◆ What this exercise asks
**1.** In the post on fully convolutional networks, what else are neurons called?
**2.** In the stored items listing below, switch "Identify the location of" to "Find the position of" and write out the listing again with nothing else changed. Leave out the pictures.

◆ Selected excerpt

########

Image Semantic Segmentation Using Fully Convolutional Neural Network

June 1, 2016

    Introduction

    In this post, I will try to give a quick theoretical background to Fully Convolutional neural Network (FCN) and give a little hands on understanding FCN. Basic knowledge of neural network and convolutional network is assumed.

    Fully Connected Neural Network

    Figure 1: Simple Neural Network

    Figure 1.1 shows a simple neural network with input layer, output layer and one hidden layer.

    • A neural network is composed of layers, each layer consists of number of neurons. Each layer is connected to next layer through some connections which are defined using weights \(W^i\). A neuron is a computational unit, which takes the input \(X\) and outputs \(Y = f(W*X)\), where \(f()\) is a non-linear function like sigmoid, ReLU. Neurons are also called as activation units.

    • Every neuron in a layer is connected to every other neurons in the next layer. These type of networks are called Fully connected neural networks.

    • In fully connected neural network, whatever may be the original input structure, it is converted to 1-D matrix / vector before it is fed to the input layer. Outputs will also be 1-D vector. This is illustrated in Figure 1.1.

########

[Stored items]

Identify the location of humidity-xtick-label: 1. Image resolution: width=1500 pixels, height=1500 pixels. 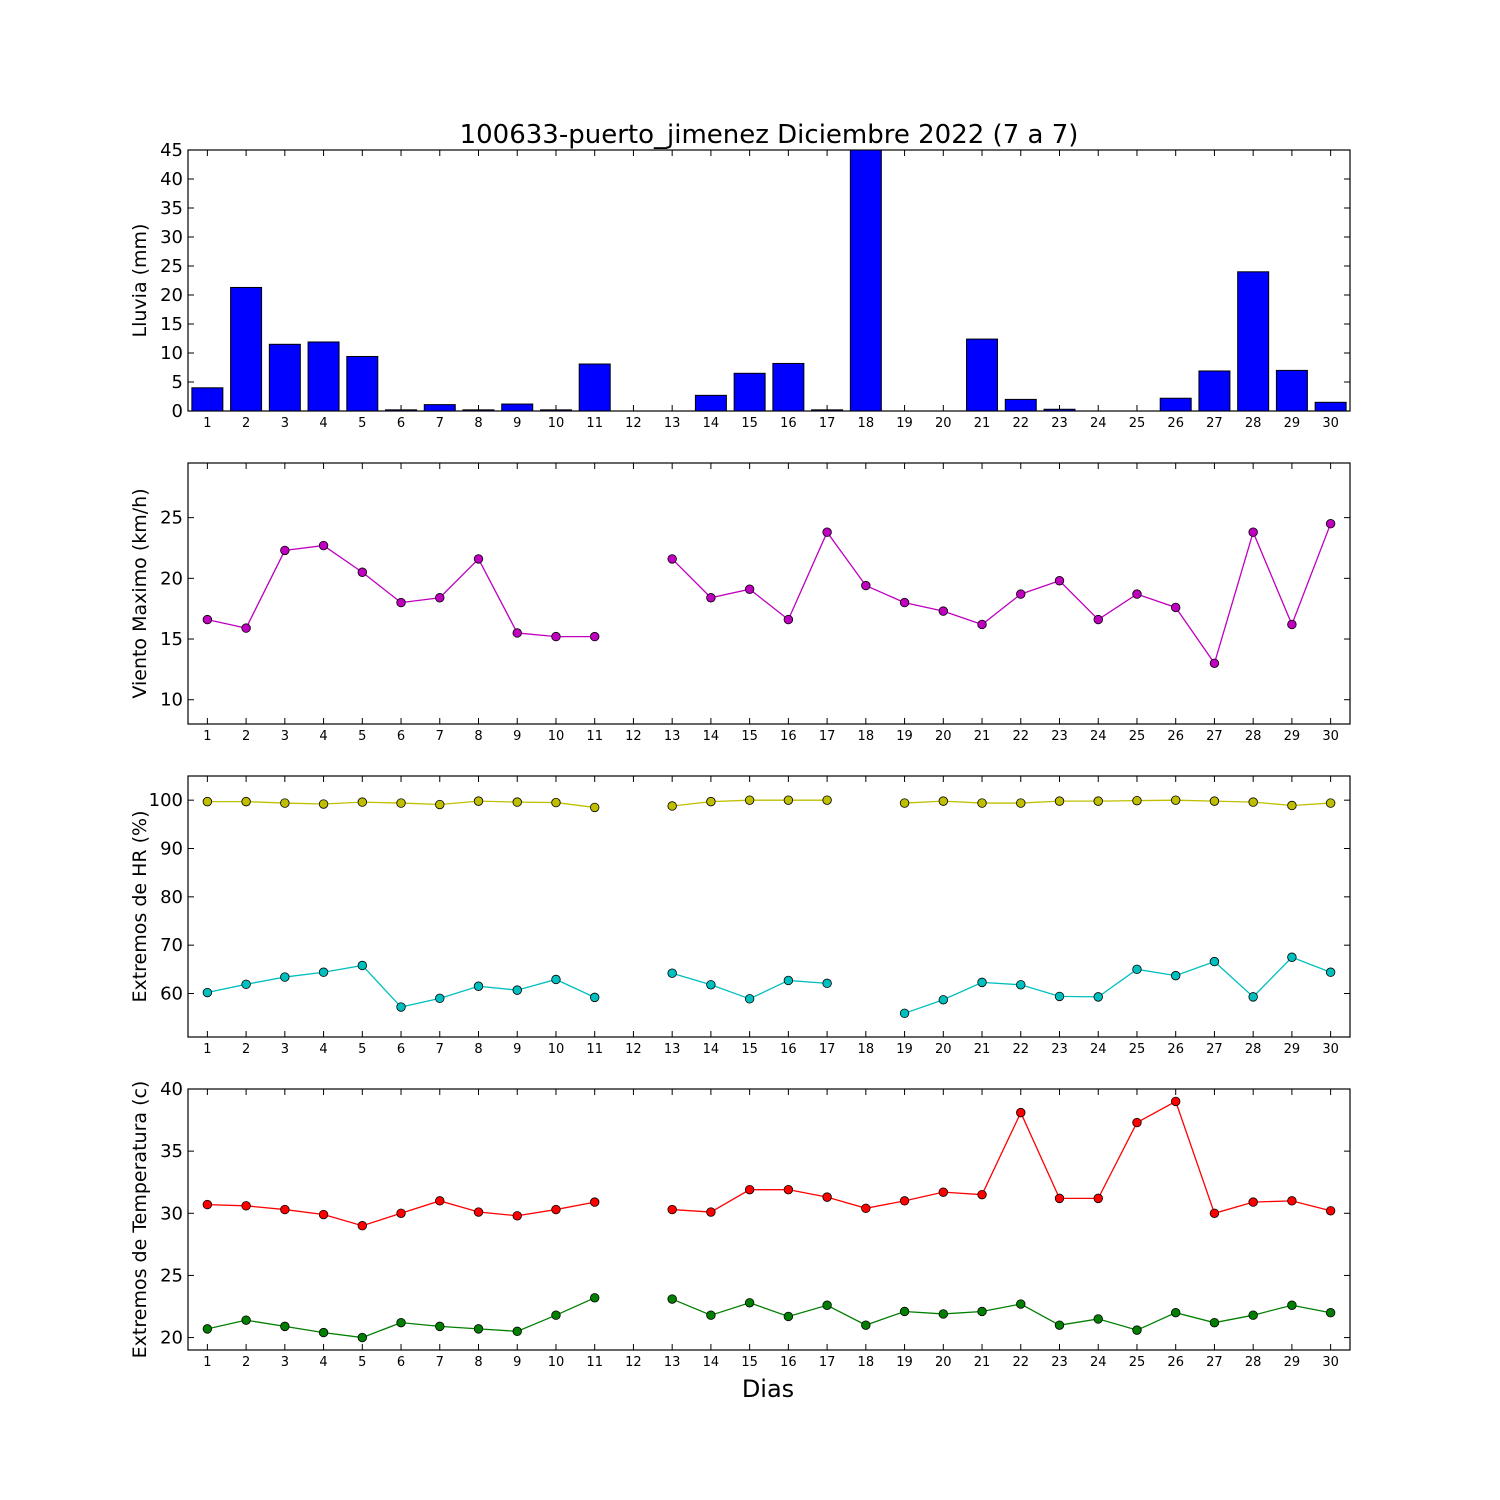
(207, 1050).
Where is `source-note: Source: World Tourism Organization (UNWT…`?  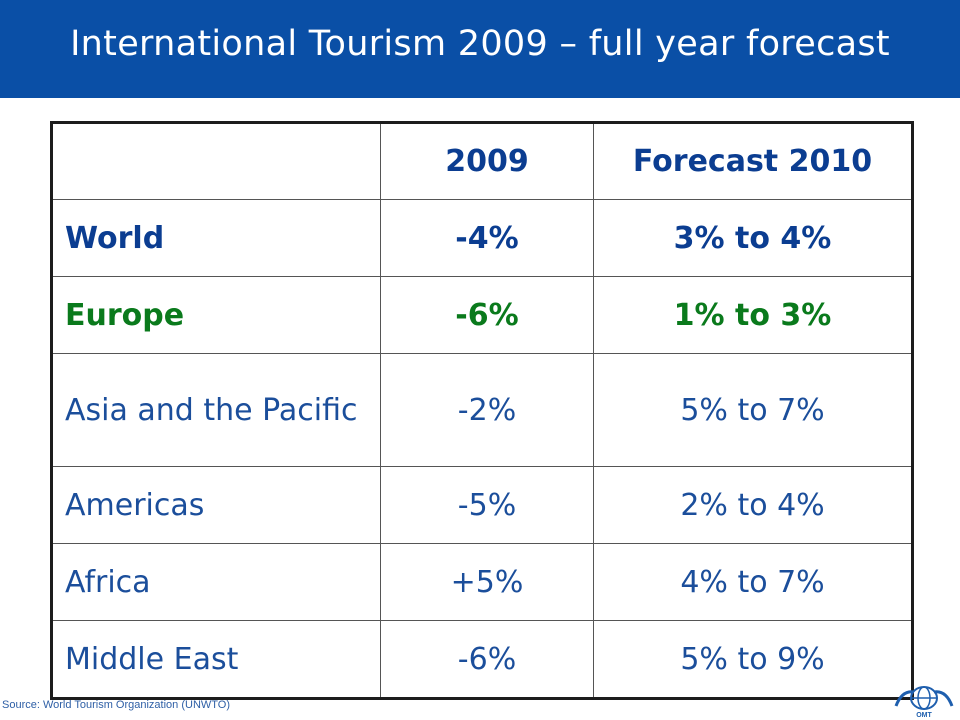
source-note: Source: World Tourism Organization (UNWT… is located at coordinates (116, 705).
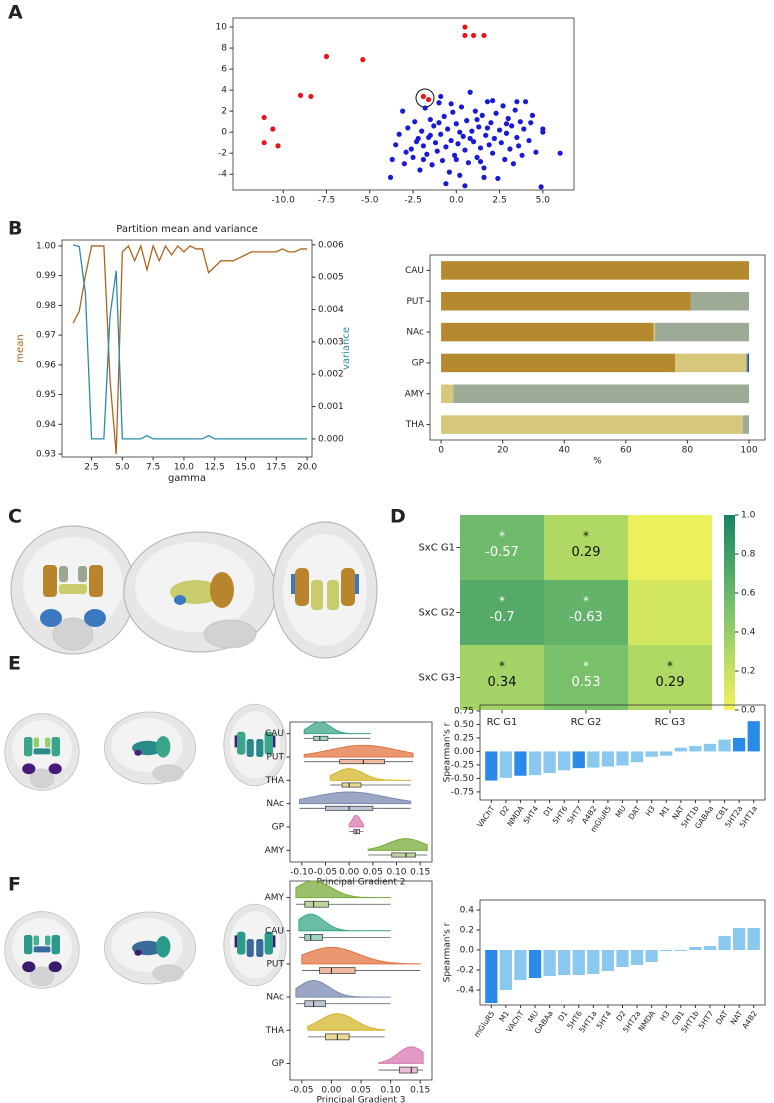 The height and width of the screenshot is (1103, 774). I want to click on y-tick-label: 0.93, so click(46, 455).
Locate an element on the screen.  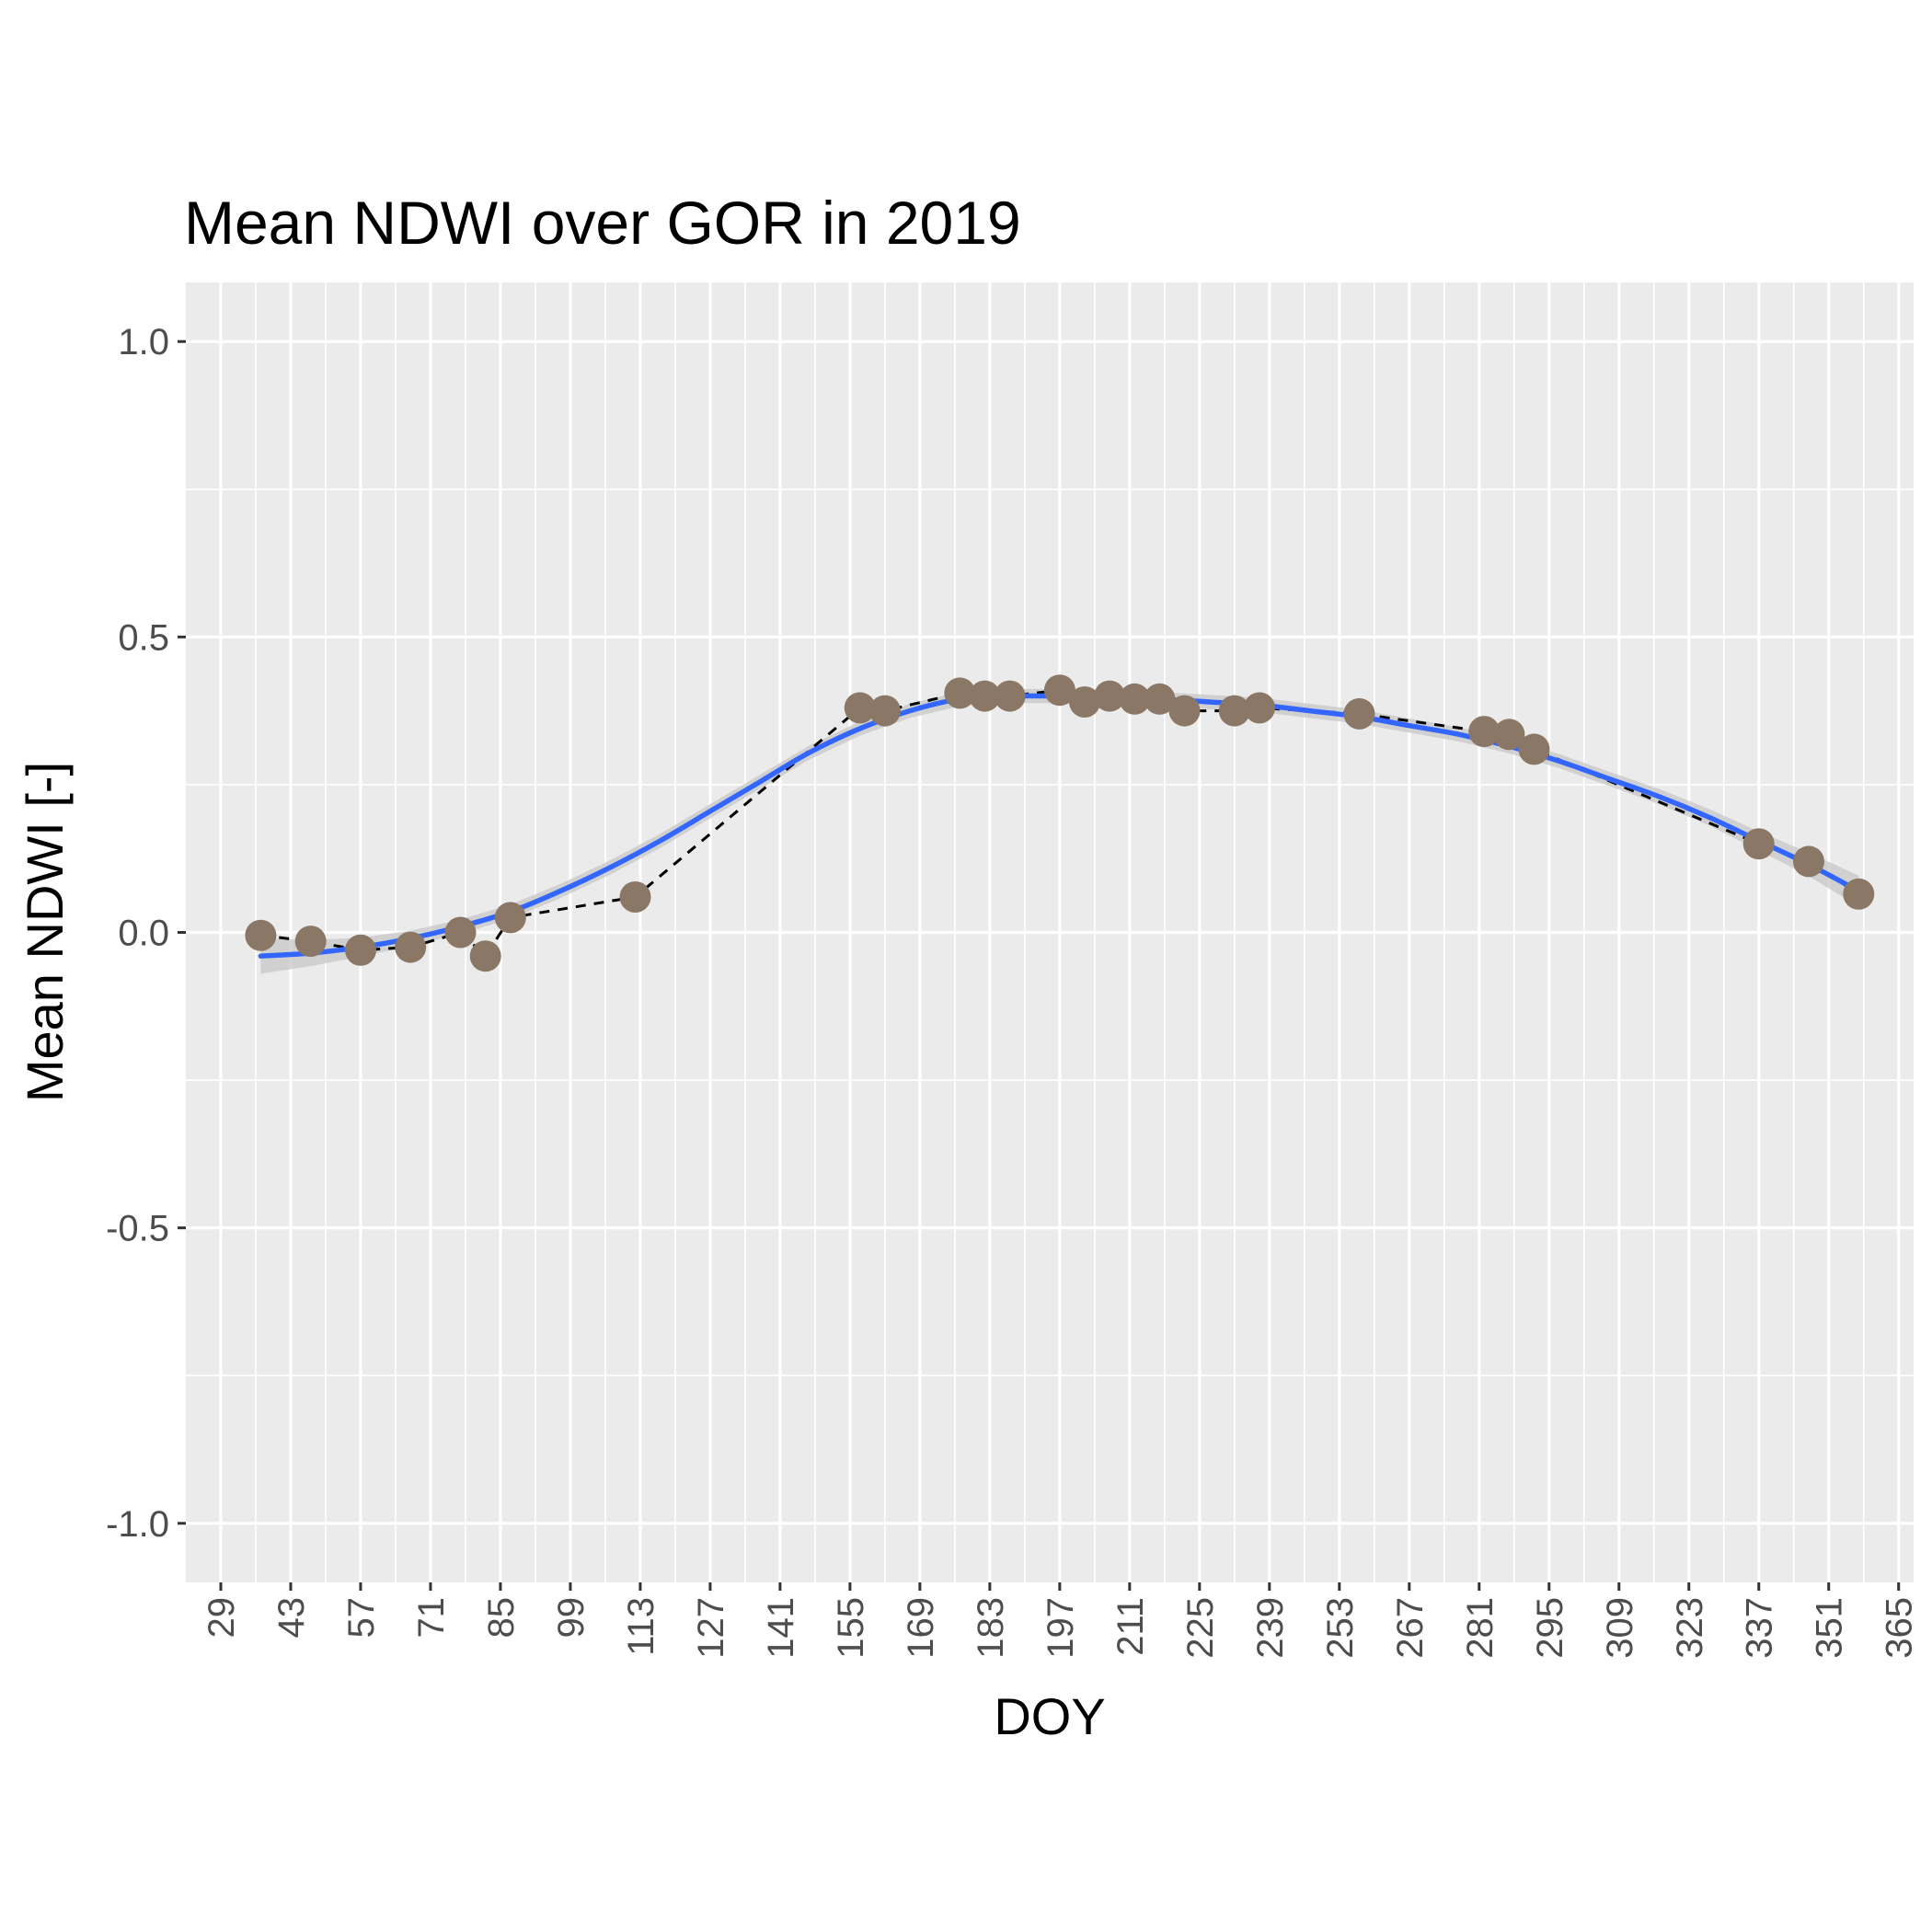
x-tick-label: 85 is located at coordinates (502, 1618).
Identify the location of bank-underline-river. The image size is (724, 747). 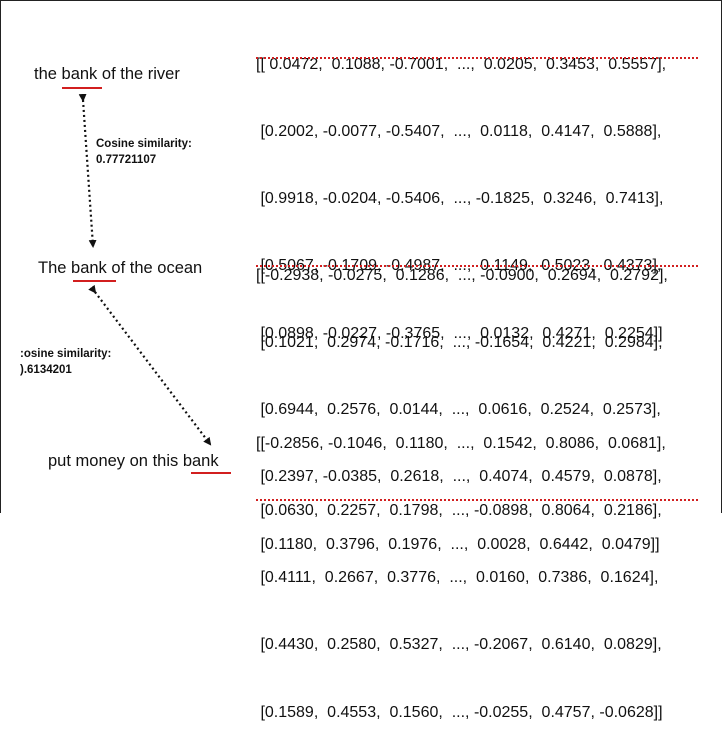
(82, 88).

########

◆ Responses
**1.** Activation units.

**2.**
Find the position of humidity-xtick-label: 1. Image resolution: width=1500 pixels, height=1500 pixels. 
(207, 1050).
Where is `source-note: Source: World Tourism Organization (UNWT…`?  
source-note: Source: World Tourism Organization (UNWT… is located at coordinates (116, 705).
 The height and width of the screenshot is (1103, 774). I want to click on y-tick-label: 0.93, so click(46, 455).
Locate an element on the screen.  
x-tick-label: 85 is located at coordinates (502, 1618).
Find the position of bank-underline-river. The image size is (724, 747). 
(82, 88).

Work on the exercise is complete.